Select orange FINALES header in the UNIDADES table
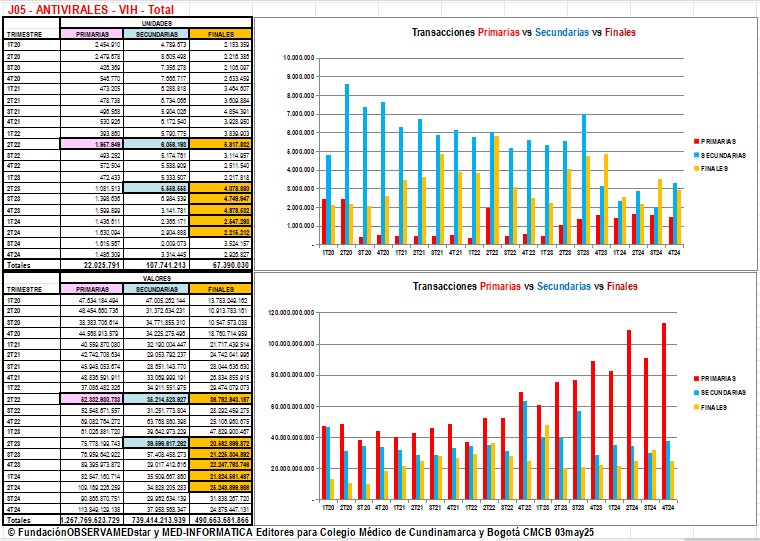 point(220,34)
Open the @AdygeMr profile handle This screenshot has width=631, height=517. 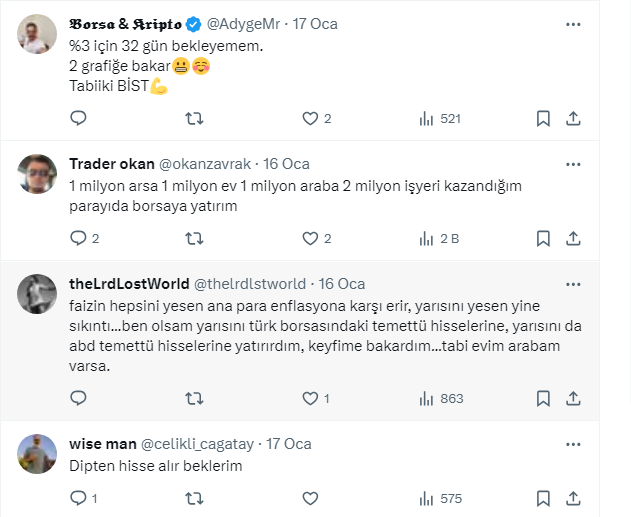click(247, 23)
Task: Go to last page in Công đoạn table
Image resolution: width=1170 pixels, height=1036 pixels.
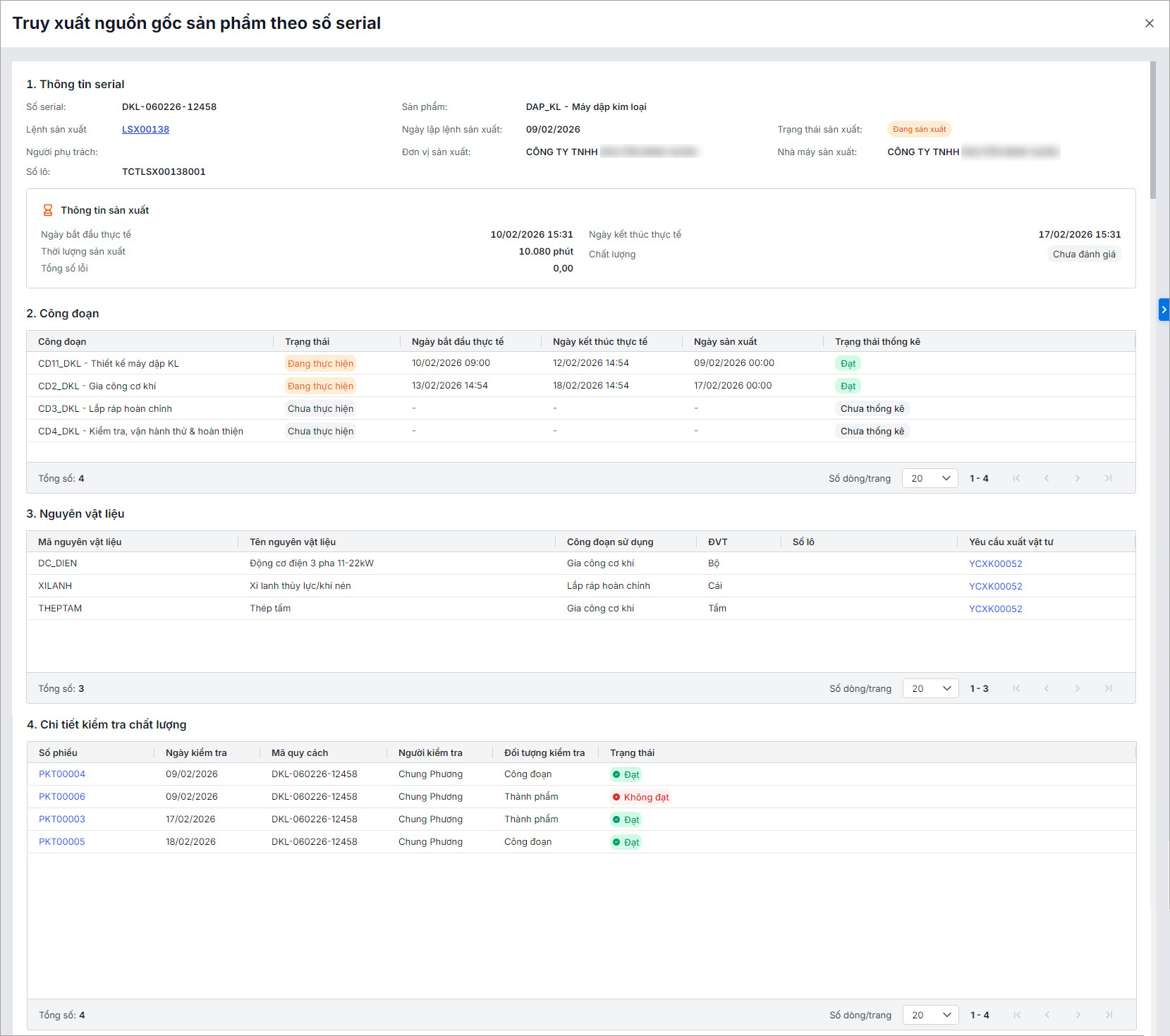Action: [x=1108, y=478]
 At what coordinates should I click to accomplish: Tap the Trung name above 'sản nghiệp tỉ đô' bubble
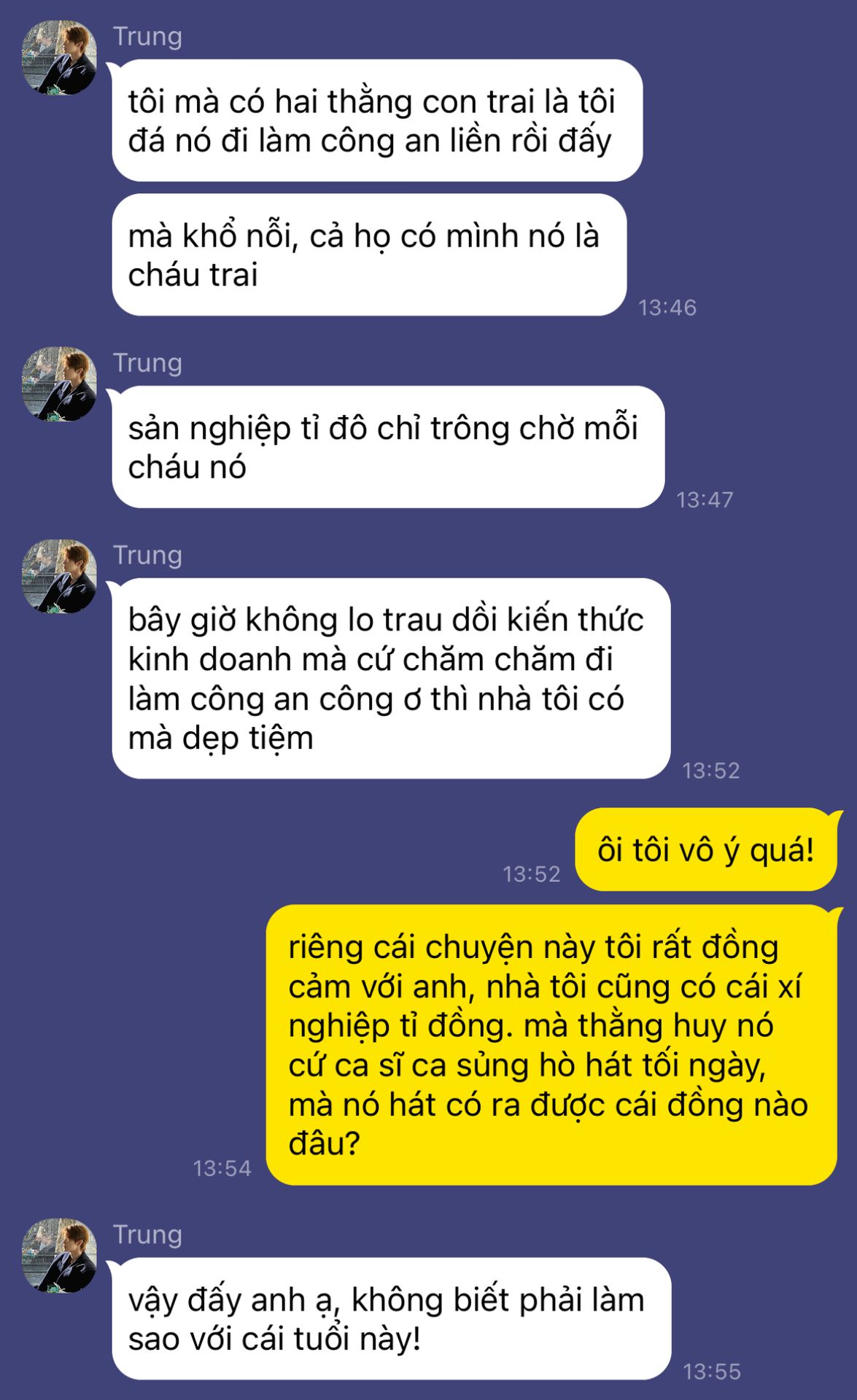147,362
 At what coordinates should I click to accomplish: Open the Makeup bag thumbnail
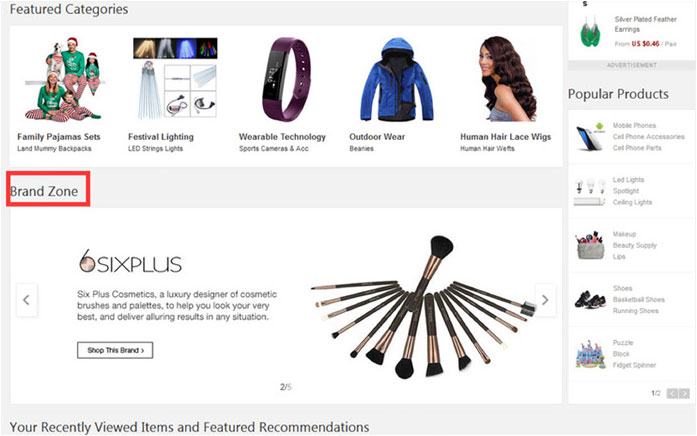coord(590,245)
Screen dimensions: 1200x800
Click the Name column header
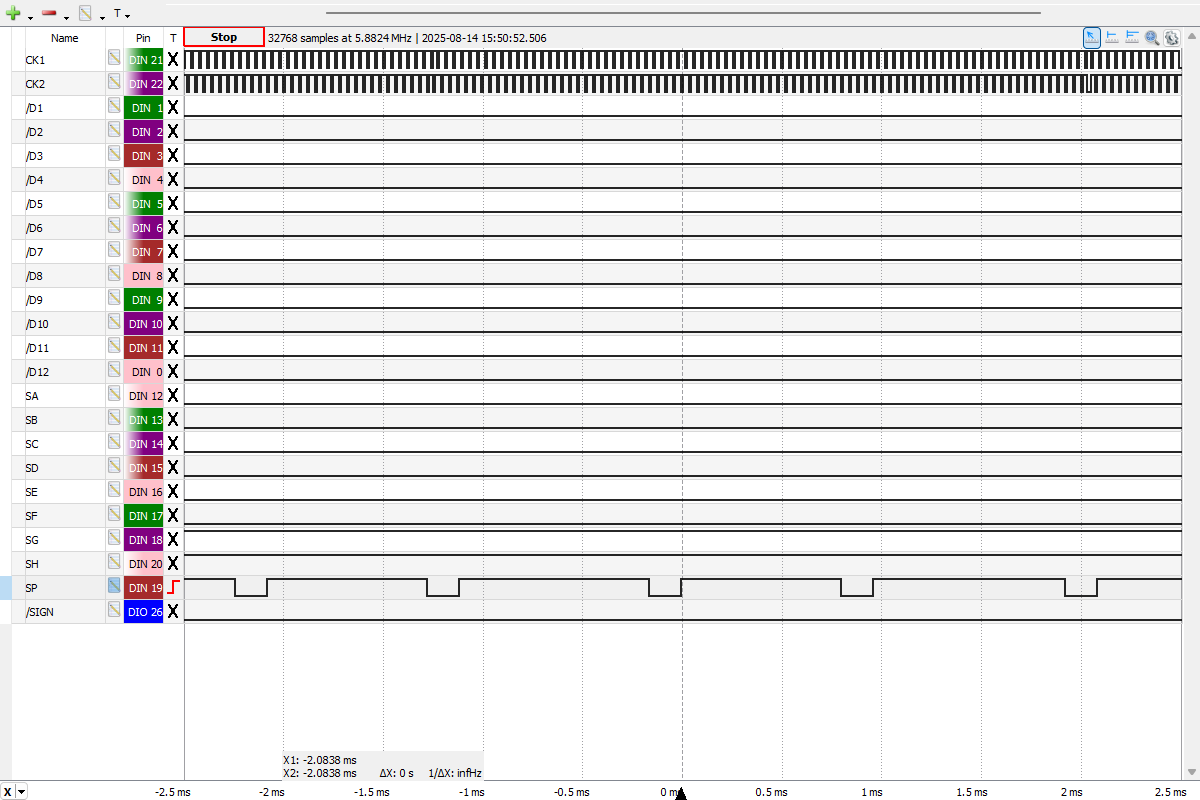64,38
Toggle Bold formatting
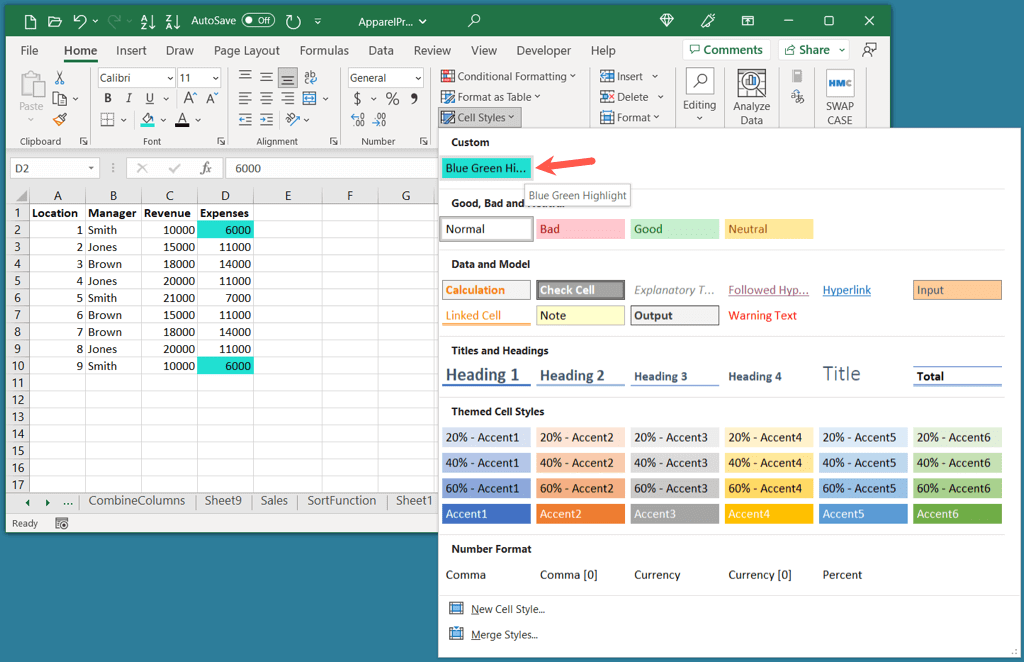 click(x=107, y=98)
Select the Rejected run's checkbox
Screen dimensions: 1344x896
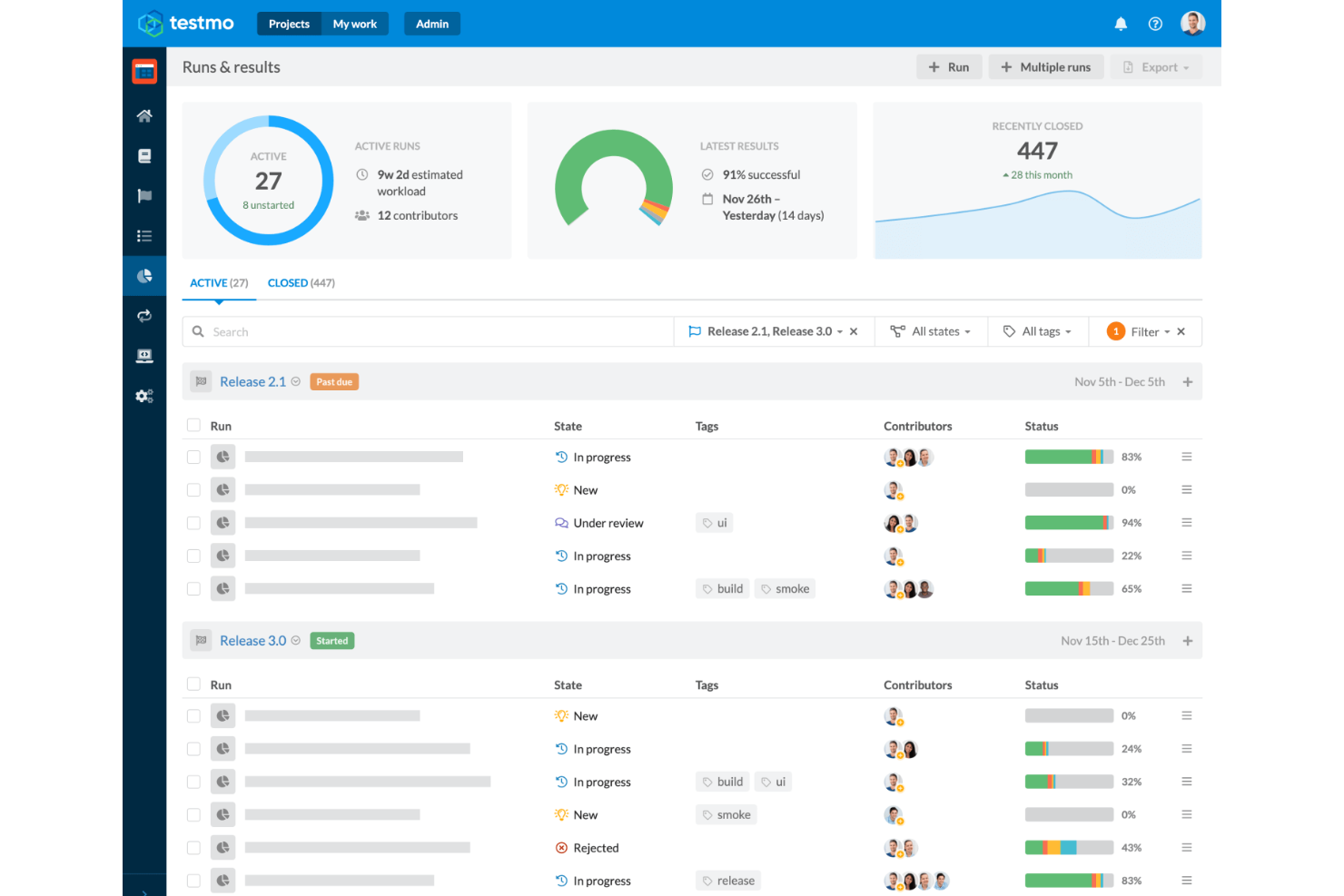click(x=193, y=847)
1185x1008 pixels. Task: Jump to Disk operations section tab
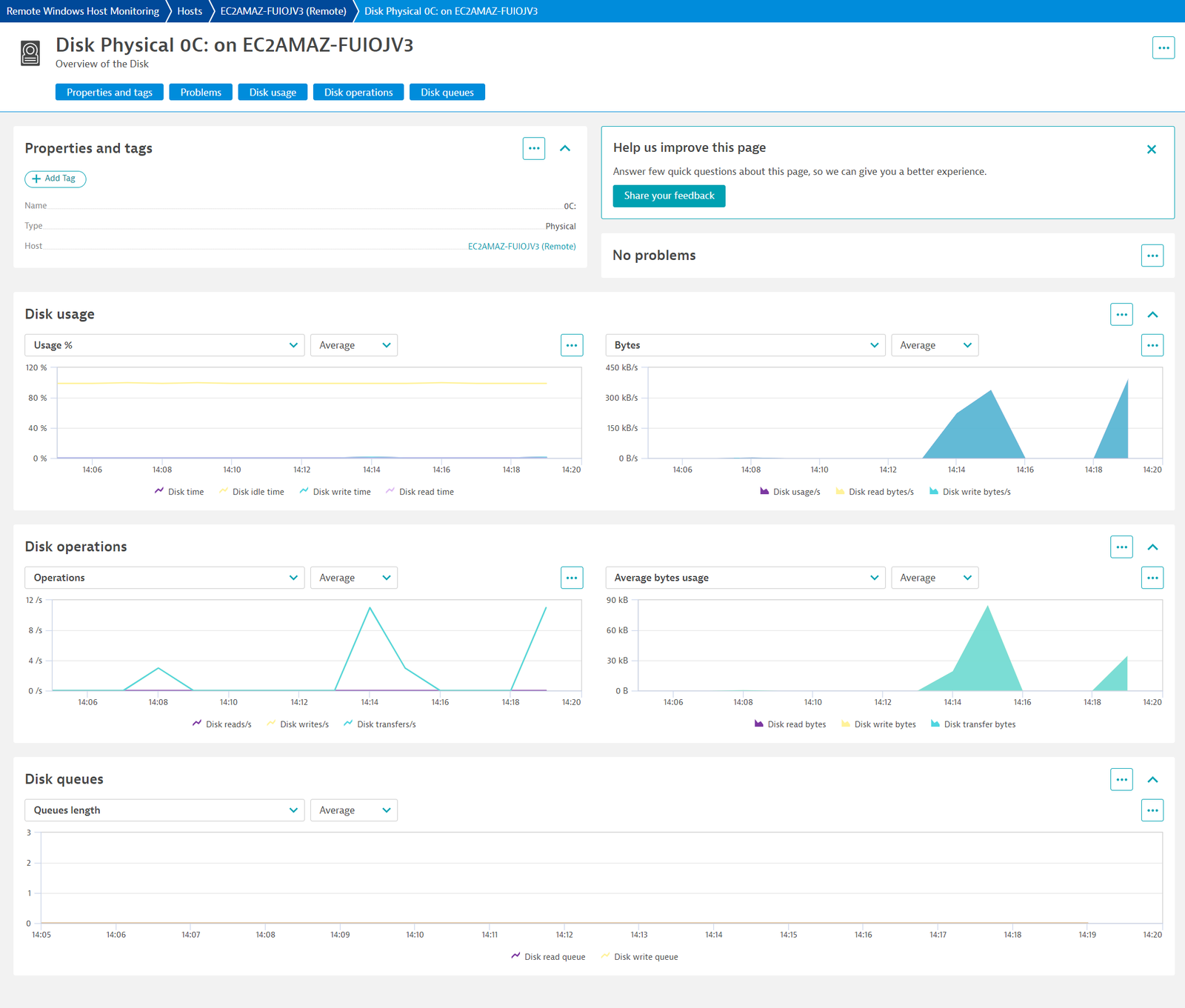pos(358,92)
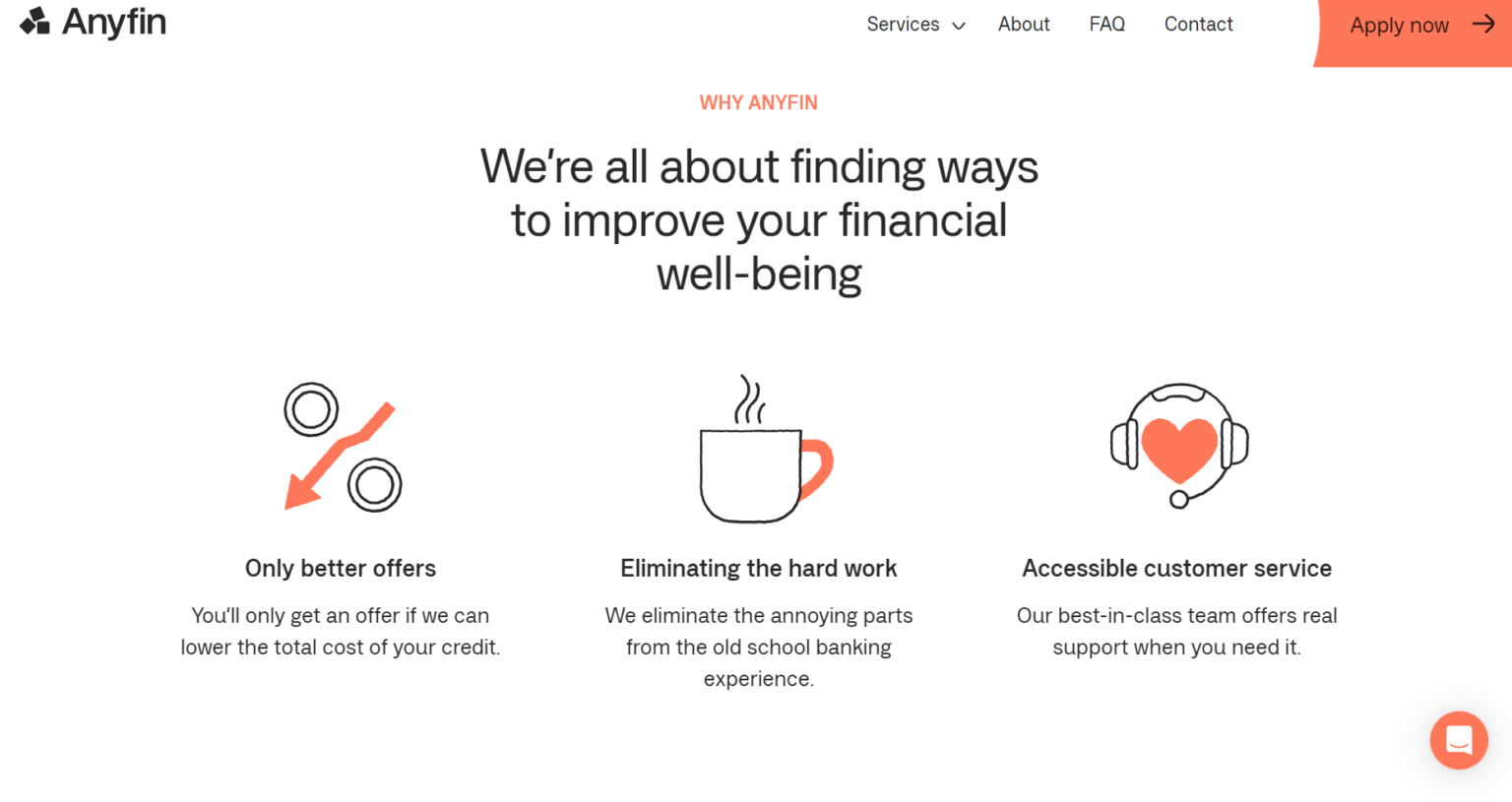Open the FAQ page
This screenshot has width=1512, height=802.
(x=1106, y=25)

### [ASSIGNMENT]
From the line containing "Image resolution: width=1170" to the last line of the entries, copy every line exactly, including both ends, and leave out the pictures.

### [TASK ANSWER]
Image resolution: width=1170 pixels, height=1036 pixels.
Action: [x=1108, y=478]
 At what coordinates should I click to accomplish: Tap the Trung name above 'sản nghiệp tỉ đô' bubble
147,362
 At what coordinates should I click to accomplish: Open the Makeup bag thumbnail
coord(590,245)
Screen dimensions: 1200x800
Click the Name column header
64,38
Toggle Bold formatting
 click(x=107, y=98)
Select the Rejected run's checkbox
Screen dimensions: 1344x896
click(x=193, y=847)
1185x1008 pixels. Task: Jump to Disk operations section tab
pos(358,92)
Open the FAQ page
This screenshot has width=1512, height=802.
(x=1106, y=25)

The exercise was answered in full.